Problem description:
In the records below, find the line that contains "Click the exclamation" and the line that contains "You are a computer-use agent. The image size is (640, 480).". Set down exactly those lines and every line between them, and nothing more.

(Beginning of Information)

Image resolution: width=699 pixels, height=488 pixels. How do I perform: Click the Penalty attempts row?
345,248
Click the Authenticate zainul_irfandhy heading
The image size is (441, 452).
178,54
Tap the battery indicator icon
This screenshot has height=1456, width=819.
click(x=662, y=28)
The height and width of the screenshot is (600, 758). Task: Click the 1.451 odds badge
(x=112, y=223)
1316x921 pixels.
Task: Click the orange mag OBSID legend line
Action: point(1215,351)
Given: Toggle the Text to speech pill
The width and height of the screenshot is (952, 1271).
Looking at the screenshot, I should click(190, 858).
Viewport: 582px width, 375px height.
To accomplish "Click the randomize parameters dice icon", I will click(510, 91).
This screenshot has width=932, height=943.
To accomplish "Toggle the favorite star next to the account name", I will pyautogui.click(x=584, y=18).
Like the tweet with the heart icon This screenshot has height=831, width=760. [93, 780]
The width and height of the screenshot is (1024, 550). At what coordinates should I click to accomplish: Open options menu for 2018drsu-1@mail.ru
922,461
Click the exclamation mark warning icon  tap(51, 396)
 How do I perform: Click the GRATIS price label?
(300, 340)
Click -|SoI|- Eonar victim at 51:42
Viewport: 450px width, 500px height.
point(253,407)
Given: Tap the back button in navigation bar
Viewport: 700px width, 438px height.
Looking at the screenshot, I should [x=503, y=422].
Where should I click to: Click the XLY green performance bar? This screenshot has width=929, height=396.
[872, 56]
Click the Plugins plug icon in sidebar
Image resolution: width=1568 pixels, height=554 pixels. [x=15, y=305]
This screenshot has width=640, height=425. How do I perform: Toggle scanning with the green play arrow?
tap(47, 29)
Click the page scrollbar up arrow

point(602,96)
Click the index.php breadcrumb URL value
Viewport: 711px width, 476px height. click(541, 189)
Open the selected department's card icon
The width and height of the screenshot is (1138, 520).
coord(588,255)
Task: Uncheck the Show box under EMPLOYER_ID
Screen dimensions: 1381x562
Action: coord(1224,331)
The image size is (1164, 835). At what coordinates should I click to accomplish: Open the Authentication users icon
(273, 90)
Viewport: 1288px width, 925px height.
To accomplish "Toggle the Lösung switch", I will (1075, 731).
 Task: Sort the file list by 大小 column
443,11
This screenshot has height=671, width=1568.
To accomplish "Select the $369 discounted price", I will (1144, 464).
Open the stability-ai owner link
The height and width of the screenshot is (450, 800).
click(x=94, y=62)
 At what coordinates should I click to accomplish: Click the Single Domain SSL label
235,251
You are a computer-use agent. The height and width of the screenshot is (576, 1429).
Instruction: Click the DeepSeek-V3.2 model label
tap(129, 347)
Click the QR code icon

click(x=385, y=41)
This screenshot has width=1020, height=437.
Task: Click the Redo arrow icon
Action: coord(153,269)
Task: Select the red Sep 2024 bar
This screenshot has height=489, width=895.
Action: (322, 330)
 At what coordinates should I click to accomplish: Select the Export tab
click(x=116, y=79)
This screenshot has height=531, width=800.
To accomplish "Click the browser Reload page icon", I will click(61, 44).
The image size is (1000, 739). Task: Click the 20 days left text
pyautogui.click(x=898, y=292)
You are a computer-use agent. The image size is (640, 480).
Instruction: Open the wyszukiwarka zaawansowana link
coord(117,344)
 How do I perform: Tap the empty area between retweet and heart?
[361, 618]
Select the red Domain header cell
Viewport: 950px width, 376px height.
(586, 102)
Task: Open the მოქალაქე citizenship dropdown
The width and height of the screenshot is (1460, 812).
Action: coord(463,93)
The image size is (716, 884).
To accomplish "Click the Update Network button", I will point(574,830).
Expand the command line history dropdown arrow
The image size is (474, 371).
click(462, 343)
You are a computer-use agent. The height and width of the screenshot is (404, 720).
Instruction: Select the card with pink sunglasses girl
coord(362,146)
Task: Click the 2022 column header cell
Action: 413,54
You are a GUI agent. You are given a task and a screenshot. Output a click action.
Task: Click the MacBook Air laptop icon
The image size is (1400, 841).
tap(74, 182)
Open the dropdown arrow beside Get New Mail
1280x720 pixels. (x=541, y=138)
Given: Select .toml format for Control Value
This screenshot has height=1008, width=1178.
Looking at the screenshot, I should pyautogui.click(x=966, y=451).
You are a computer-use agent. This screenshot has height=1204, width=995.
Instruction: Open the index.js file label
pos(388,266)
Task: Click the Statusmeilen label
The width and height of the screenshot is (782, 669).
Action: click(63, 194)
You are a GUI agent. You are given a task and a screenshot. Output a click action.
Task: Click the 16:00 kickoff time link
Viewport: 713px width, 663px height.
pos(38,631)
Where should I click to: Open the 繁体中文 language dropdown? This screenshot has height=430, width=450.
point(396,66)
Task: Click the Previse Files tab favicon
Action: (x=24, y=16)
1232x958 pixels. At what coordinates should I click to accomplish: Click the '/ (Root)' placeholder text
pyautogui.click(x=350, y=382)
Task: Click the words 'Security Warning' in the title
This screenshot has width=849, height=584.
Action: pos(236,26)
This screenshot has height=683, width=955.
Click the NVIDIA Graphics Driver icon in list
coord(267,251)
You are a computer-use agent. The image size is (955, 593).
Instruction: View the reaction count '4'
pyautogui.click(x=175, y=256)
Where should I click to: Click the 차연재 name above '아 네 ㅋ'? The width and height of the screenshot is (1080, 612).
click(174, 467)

(End of Information)

Written answer:
Click the exclamation mark warning icon  tap(51, 396)
 How do I perform: Click the GRATIS price label?
(300, 340)
Click -|SoI|- Eonar victim at 51:42
Viewport: 450px width, 500px height.
point(253,407)
Given: Tap the back button in navigation bar
Viewport: 700px width, 438px height.
Looking at the screenshot, I should [x=503, y=422].
Where should I click to: Click the XLY green performance bar? This screenshot has width=929, height=396.
[872, 56]
Click the Plugins plug icon in sidebar
Image resolution: width=1568 pixels, height=554 pixels. [x=15, y=305]
This screenshot has width=640, height=425. How do I perform: Toggle scanning with the green play arrow?
tap(47, 29)
Click the page scrollbar up arrow

point(602,96)
Click the index.php breadcrumb URL value
Viewport: 711px width, 476px height. click(541, 189)
Open the selected department's card icon
The width and height of the screenshot is (1138, 520).
coord(588,255)
Task: Uncheck the Show box under EMPLOYER_ID
Screen dimensions: 1381x562
Action: coord(1224,331)
The image size is (1164, 835). At what coordinates should I click to accomplish: Open the Authentication users icon
(273, 90)
Viewport: 1288px width, 925px height.
To accomplish "Toggle the Lösung switch", I will (1075, 731).
 Task: Sort the file list by 大小 column
443,11
This screenshot has height=671, width=1568.
To accomplish "Select the $369 discounted price", I will (1144, 464).
Open the stability-ai owner link
The height and width of the screenshot is (450, 800).
click(x=94, y=62)
 At what coordinates should I click to accomplish: Click the Single Domain SSL label
235,251
You are a computer-use agent. The height and width of the screenshot is (576, 1429).
Instruction: Click the DeepSeek-V3.2 model label
tap(129, 347)
Click the QR code icon

click(x=385, y=41)
This screenshot has width=1020, height=437.
Task: Click the Redo arrow icon
Action: coord(153,269)
Task: Select the red Sep 2024 bar
This screenshot has height=489, width=895.
Action: (322, 330)
 At what coordinates should I click to accomplish: Select the Export tab
click(x=116, y=79)
This screenshot has height=531, width=800.
To accomplish "Click the browser Reload page icon", I will click(61, 44).
The image size is (1000, 739). Task: Click the 20 days left text
pyautogui.click(x=898, y=292)
You are a computer-use agent. The image size is (640, 480).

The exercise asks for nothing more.